Thursday, November 24, 2005

Summary: Nuclear power or renewables?

Here is the Low Carbon Kid's handy summary of why we shouldn't support nuclear power and should support renewables


  • Renewables:
    • create more jobs than nuclear power

    • can be decentralised, and so are modular, cheaper, subject to local control

    • provide variety of source and technology and security of supply

    • give greater value for money

    • are not terrorist targets

    • can create exportable expertise to generate income for UKplc

    • are replicable throughout the world

    • are quicker to build

    • leave no waste legacy.

    • the fuel is free
  • If we go for nuclear it sends the wrong signal to the rest of the world.
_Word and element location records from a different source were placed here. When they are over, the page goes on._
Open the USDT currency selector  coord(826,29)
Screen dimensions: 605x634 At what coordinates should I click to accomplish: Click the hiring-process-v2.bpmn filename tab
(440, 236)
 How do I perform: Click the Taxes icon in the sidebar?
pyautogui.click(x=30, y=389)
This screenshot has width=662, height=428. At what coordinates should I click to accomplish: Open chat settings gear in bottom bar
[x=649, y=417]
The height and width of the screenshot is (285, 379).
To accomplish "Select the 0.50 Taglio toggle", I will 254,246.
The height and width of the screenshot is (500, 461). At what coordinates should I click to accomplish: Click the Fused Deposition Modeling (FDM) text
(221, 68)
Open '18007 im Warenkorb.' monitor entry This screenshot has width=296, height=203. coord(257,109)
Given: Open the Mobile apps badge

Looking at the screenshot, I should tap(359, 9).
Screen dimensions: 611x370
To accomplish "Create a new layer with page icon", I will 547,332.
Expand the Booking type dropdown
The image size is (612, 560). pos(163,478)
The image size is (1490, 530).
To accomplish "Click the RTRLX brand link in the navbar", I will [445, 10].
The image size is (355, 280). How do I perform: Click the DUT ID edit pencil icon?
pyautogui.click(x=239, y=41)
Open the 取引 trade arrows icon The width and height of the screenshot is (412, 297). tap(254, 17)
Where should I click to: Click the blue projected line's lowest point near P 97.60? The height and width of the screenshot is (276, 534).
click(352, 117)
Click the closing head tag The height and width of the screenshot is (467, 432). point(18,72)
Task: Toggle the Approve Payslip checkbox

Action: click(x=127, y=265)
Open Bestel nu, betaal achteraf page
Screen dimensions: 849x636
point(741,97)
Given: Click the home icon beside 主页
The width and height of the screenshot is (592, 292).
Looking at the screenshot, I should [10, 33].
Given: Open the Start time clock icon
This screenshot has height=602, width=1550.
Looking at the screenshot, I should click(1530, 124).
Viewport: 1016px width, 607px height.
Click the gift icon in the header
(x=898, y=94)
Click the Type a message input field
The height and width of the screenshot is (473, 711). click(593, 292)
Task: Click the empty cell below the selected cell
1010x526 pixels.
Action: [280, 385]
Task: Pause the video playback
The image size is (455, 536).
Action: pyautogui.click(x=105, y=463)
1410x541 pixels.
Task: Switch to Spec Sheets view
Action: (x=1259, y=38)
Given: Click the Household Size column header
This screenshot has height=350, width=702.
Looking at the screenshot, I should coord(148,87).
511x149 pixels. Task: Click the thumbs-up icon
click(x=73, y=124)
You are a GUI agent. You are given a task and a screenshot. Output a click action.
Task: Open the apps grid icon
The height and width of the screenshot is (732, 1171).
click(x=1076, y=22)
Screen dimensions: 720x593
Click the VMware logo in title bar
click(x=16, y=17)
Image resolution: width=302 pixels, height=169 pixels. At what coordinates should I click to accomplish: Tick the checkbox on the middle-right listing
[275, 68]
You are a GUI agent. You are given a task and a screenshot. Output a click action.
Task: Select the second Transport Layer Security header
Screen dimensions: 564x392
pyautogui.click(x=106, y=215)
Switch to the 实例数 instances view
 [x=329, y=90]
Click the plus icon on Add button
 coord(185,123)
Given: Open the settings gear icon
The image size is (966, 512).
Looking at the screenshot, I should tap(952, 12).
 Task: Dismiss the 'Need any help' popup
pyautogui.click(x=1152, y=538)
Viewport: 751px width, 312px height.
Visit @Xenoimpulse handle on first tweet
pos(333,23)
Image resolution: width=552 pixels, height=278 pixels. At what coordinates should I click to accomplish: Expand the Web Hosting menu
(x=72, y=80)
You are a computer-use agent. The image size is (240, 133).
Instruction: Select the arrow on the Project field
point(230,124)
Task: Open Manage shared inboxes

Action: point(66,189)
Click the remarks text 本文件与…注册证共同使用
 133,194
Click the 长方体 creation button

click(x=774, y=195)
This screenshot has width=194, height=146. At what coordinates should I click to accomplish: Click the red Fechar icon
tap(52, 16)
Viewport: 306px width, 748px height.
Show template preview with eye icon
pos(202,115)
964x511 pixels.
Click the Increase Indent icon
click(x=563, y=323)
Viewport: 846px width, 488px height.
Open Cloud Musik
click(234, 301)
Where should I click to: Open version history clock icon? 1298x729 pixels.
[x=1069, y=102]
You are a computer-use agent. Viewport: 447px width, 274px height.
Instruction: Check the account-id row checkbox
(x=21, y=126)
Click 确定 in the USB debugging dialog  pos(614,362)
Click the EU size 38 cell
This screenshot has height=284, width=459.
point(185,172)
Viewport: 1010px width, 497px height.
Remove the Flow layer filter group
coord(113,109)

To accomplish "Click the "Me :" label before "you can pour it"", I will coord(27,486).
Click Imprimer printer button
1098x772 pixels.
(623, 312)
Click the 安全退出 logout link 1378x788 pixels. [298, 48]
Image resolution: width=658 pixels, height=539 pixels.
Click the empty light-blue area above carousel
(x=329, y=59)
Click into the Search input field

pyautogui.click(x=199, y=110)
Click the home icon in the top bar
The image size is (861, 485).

Many countries will all want nuclear power. And many of these are not as 'safe' as ours.

  • It would take literally thousands such stations to meet the world's energy demand in 2020.

  • Would you like the job of working in the uranium mines required to feed such a quantity?

  • Do you want to live in a world where a high level of security is required to police the supply routes and stations? Certainly this would not be the case with renewable energy

  • We've had enough wars over oil - do we want to have to go to war to maintain our uranium supplies?

  • As for short and middle-term energy security, any decision on nuclear power taken this year will take around 8-10 years to result in new nuclear juice feeding the grid. It will not solve immediate needs.

  • The International Atomic Energy Agency says the UK's EXISTING nuclear clean-up bill is £1000 per person.

  • The cost of just cleaning up all the EXISTING nuclear waste in the world could amount to $1 trillion in the long run.

  • In the whole world, there is only one deep geological site which has been authorised to store nuclear waste... in New Mexico.

  • It's this waste-management bit of the nuclear industry that hasn't been privatised in the UK - so although the government says no public money will be used to build new nuclear power stations, it will come out of our taxes, giving rise to a new definition for the term 'fuel poverty'.

  • Beware that when people say nuclear electricity is cheaper they're comparing like with like - ie the delivered cost (minus cost of grid, losses of conversion, etc., since enewable and CHP is often consumed locally.
But nuclear lobbyists are winning the day: despite all the hot air by politicians and policymakers, nuclear power will have the lion's share of EU funding in the next few years.

  • Nuclear funding under the EU's Euratom programme and the seventh framework program (FP7) will receive five times more than renewables and energy efficiency.

  • What's more, the Government is 'secretly' funding a new pro-nuclear research programme called "Making nuclear power more attractive: largest UK grant for nuclear energy research in 30 years looks at future energy needs", funded by £6.1 million from Research Councils UK, ie the Government.

We need to be told why funding for renewables is still so lamentably poor (eg, the recently announced desultory £30m over 3 years for the Low Carbon Buildings Programme which is LESS than the previous / current grants they replace - think how little this will buy) when public opinion consistently has supported renewables over coal and nuclear.